Could you print every record exactly as it stands?

Stored data entries:
|---|

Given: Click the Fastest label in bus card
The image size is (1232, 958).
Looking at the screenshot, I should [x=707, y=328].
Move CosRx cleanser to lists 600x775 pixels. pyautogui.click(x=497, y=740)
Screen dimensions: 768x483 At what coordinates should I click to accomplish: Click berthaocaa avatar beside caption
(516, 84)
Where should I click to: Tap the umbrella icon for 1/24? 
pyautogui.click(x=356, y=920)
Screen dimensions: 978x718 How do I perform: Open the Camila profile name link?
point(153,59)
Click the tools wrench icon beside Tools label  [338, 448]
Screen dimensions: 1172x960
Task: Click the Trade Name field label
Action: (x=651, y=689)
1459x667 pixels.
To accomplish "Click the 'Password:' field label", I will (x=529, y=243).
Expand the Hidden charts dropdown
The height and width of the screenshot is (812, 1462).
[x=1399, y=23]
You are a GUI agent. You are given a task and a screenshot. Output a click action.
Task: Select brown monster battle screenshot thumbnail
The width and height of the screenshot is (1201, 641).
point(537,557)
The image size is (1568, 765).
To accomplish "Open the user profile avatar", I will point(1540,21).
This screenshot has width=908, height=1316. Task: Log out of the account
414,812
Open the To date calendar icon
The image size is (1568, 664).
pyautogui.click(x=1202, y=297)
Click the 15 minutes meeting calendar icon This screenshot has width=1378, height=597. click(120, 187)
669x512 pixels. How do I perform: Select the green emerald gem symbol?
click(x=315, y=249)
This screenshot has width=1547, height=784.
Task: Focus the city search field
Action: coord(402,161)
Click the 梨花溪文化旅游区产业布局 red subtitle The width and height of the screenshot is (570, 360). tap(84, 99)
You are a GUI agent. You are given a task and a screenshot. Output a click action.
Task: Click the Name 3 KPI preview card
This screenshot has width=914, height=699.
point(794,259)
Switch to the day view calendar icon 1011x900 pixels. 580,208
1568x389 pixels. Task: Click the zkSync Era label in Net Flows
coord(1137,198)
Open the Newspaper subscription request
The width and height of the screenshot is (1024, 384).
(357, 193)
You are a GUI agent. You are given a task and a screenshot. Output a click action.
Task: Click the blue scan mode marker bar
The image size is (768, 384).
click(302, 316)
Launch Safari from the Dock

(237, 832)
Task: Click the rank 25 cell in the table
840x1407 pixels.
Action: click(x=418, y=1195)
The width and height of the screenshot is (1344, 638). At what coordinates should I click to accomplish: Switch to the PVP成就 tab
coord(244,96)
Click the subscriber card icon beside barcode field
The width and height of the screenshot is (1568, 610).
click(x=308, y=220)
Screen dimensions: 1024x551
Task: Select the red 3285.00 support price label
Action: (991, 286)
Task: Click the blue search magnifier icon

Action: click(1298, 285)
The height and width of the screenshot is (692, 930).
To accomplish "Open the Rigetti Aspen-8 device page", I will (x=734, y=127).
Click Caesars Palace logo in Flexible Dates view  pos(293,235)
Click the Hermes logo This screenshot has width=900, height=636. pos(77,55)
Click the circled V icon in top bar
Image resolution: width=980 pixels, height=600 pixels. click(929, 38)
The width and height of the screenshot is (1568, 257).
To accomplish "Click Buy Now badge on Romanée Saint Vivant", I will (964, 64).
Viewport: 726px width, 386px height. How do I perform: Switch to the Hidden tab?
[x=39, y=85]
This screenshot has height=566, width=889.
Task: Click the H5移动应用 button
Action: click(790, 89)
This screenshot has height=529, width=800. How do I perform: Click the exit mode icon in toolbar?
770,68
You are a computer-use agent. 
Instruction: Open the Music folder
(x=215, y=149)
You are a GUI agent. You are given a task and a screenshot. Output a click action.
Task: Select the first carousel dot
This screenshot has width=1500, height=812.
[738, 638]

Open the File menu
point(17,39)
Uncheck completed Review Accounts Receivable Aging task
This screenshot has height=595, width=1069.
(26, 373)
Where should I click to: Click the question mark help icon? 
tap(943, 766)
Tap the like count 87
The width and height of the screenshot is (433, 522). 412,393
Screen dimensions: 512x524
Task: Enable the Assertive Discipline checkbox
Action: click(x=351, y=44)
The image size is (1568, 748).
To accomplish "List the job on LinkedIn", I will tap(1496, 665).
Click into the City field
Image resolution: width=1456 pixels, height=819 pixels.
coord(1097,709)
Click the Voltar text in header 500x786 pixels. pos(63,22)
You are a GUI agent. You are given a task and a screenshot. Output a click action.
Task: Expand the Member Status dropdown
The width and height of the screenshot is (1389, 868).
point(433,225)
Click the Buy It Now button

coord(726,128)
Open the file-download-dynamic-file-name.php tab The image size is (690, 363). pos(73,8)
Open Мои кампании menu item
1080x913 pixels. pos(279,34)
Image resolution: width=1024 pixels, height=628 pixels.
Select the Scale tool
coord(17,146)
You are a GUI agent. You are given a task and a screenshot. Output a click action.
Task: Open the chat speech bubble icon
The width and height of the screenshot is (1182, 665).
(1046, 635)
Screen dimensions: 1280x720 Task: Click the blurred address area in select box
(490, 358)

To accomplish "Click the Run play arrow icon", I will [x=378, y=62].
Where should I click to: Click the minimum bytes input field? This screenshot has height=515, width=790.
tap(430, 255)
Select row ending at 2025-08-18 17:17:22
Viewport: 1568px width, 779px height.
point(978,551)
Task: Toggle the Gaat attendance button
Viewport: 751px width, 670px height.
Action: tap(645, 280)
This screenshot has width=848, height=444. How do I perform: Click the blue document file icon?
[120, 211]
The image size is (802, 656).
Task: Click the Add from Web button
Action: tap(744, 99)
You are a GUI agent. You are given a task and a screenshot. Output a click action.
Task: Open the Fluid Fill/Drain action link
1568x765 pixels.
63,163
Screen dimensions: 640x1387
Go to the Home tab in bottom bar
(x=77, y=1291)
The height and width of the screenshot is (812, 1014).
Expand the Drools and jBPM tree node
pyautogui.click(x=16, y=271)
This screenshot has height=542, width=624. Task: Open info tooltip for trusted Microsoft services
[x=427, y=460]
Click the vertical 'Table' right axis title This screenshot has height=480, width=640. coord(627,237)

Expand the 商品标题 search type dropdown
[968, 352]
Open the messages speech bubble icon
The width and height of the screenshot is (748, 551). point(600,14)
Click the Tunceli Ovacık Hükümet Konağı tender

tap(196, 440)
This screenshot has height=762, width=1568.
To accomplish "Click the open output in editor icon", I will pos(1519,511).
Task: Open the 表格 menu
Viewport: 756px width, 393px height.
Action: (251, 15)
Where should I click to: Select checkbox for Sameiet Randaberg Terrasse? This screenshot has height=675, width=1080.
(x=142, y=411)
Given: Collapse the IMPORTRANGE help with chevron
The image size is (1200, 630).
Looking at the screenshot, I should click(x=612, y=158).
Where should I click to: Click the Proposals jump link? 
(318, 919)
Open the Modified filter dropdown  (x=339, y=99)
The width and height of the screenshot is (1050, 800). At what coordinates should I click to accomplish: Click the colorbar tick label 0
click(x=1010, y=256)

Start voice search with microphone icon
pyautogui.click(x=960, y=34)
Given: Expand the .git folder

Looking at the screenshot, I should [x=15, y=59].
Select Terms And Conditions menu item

|---|

(Result)
Given: Click the Fastest label in bus card
The image size is (1232, 958).
Looking at the screenshot, I should [x=707, y=328].
Move CosRx cleanser to lists 600x775 pixels. pyautogui.click(x=497, y=740)
Screen dimensions: 768x483 At what coordinates should I click to accomplish: Click berthaocaa avatar beside caption
(516, 84)
Where should I click to: Tap the umbrella icon for 1/24? 
pyautogui.click(x=356, y=920)
Screen dimensions: 978x718 How do I perform: Open the Camila profile name link?
point(153,59)
Click the tools wrench icon beside Tools label  [338, 448]
Screen dimensions: 1172x960
Task: Click the Trade Name field label
Action: (x=651, y=689)
1459x667 pixels.
To accomplish "Click the 'Password:' field label", I will (x=529, y=243).
Expand the Hidden charts dropdown
The height and width of the screenshot is (812, 1462).
[x=1399, y=23]
You are a GUI agent. You are given a task and a screenshot. Output a click action.
Task: Select brown monster battle screenshot thumbnail
The width and height of the screenshot is (1201, 641).
point(537,557)
The image size is (1568, 765).
To accomplish "Open the user profile avatar", I will point(1540,21).
This screenshot has width=908, height=1316. Task: Log out of the account
414,812
Open the To date calendar icon
The image size is (1568, 664).
pyautogui.click(x=1202, y=297)
Click the 15 minutes meeting calendar icon This screenshot has width=1378, height=597. click(120, 187)
669x512 pixels. How do I perform: Select the green emerald gem symbol?
click(x=315, y=249)
This screenshot has width=1547, height=784.
Task: Focus the city search field
Action: coord(402,161)
Click the 梨花溪文化旅游区产业布局 red subtitle The width and height of the screenshot is (570, 360). tap(84, 99)
You are a GUI agent. You are given a task and a screenshot. Output a click action.
Task: Click the Name 3 KPI preview card
This screenshot has width=914, height=699.
point(794,259)
Switch to the day view calendar icon 1011x900 pixels. 580,208
1568x389 pixels. Task: Click the zkSync Era label in Net Flows
coord(1137,198)
Open the Newspaper subscription request
The width and height of the screenshot is (1024, 384).
(357, 193)
You are a GUI agent. You are given a task and a screenshot. Output a click action.
Task: Click the blue scan mode marker bar
The image size is (768, 384).
click(302, 316)
Launch Safari from the Dock

(237, 832)
Task: Click the rank 25 cell in the table
840x1407 pixels.
Action: click(x=418, y=1195)
The width and height of the screenshot is (1344, 638). At what coordinates should I click to accomplish: Switch to the PVP成就 tab
coord(244,96)
Click the subscriber card icon beside barcode field
The width and height of the screenshot is (1568, 610).
click(x=308, y=220)
Screen dimensions: 1024x551
Task: Select the red 3285.00 support price label
Action: (991, 286)
Task: Click the blue search magnifier icon

Action: click(1298, 285)
The height and width of the screenshot is (692, 930).
To accomplish "Open the Rigetti Aspen-8 device page", I will (x=734, y=127).
Click Caesars Palace logo in Flexible Dates view  pos(293,235)
Click the Hermes logo This screenshot has width=900, height=636. pos(77,55)
Click the circled V icon in top bar
Image resolution: width=980 pixels, height=600 pixels. click(929, 38)
The width and height of the screenshot is (1568, 257).
To accomplish "Click Buy Now badge on Romanée Saint Vivant", I will (964, 64).
Viewport: 726px width, 386px height. How do I perform: Switch to the Hidden tab?
[x=39, y=85]
This screenshot has height=566, width=889.
Task: Click the H5移动应用 button
Action: click(790, 89)
This screenshot has height=529, width=800. How do I perform: Click the exit mode icon in toolbar?
770,68
You are a computer-use agent. 
Instruction: Open the Music folder
(x=215, y=149)
You are a GUI agent. You are given a task and a screenshot. Output a click action.
Task: Select the first carousel dot
This screenshot has width=1500, height=812.
[738, 638]

Open the File menu
point(17,39)
Uncheck completed Review Accounts Receivable Aging task
This screenshot has height=595, width=1069.
(26, 373)
Where should I click to: Click the question mark help icon? 
tap(943, 766)
Tap the like count 87
The width and height of the screenshot is (433, 522). 412,393
Screen dimensions: 512x524
Task: Enable the Assertive Discipline checkbox
Action: click(x=351, y=44)
The image size is (1568, 748).
To accomplish "List the job on LinkedIn", I will tap(1496, 665).
Click into the City field
Image resolution: width=1456 pixels, height=819 pixels.
coord(1097,709)
Click the Voltar text in header 500x786 pixels. pos(63,22)
You are a GUI agent. You are given a task and a screenshot. Output a click action.
Task: Expand the Member Status dropdown
The width and height of the screenshot is (1389, 868).
point(433,225)
Click the Buy It Now button

coord(726,128)
Open the file-download-dynamic-file-name.php tab The image size is (690, 363). pos(73,8)
Open Мои кампании menu item
1080x913 pixels. pos(279,34)
Image resolution: width=1024 pixels, height=628 pixels.
Select the Scale tool
coord(17,146)
You are a GUI agent. You are given a task and a screenshot. Output a click action.
Task: Open the chat speech bubble icon
The width and height of the screenshot is (1182, 665).
(1046, 635)
Screen dimensions: 1280x720 Task: Click the blurred address area in select box
(490, 358)

To accomplish "Click the Run play arrow icon", I will [x=378, y=62].
Where should I click to: Click the minimum bytes input field? This screenshot has height=515, width=790.
tap(430, 255)
Select row ending at 2025-08-18 17:17:22
Viewport: 1568px width, 779px height.
point(978,551)
Task: Toggle the Gaat attendance button
Viewport: 751px width, 670px height.
Action: tap(645, 280)
This screenshot has width=848, height=444. How do I perform: Click the blue document file icon?
[120, 211]
The image size is (802, 656).
Task: Click the Add from Web button
Action: tap(744, 99)
You are a GUI agent. You are given a task and a screenshot. Output a click action.
Task: Open the Fluid Fill/Drain action link
1568x765 pixels.
63,163
Screen dimensions: 640x1387
Go to the Home tab in bottom bar
(x=77, y=1291)
The height and width of the screenshot is (812, 1014).
Expand the Drools and jBPM tree node
pyautogui.click(x=16, y=271)
This screenshot has height=542, width=624. Task: Open info tooltip for trusted Microsoft services
[x=427, y=460]
Click the vertical 'Table' right axis title This screenshot has height=480, width=640. coord(627,237)

Expand the 商品标题 search type dropdown
[968, 352]
Open the messages speech bubble icon
The width and height of the screenshot is (748, 551). point(600,14)
Click the Tunceli Ovacık Hükümet Konağı tender

tap(196, 440)
This screenshot has height=762, width=1568.
To accomplish "Click the open output in editor icon", I will pos(1519,511).
Task: Open the 表格 menu
Viewport: 756px width, 393px height.
Action: (251, 15)
Where should I click to: Select checkbox for Sameiet Randaberg Terrasse? This screenshot has height=675, width=1080.
(x=142, y=411)
Given: Collapse the IMPORTRANGE help with chevron
The image size is (1200, 630).
Looking at the screenshot, I should click(x=612, y=158).
Where should I click to: Click the Proposals jump link? 
(318, 919)
Open the Modified filter dropdown  (x=339, y=99)
The width and height of the screenshot is (1050, 800). At what coordinates should I click to accomplish: Click the colorbar tick label 0
click(x=1010, y=256)

Start voice search with microphone icon
pyautogui.click(x=960, y=34)
Given: Expand the .git folder

Looking at the screenshot, I should [x=15, y=59].
Select Terms And Conditions menu item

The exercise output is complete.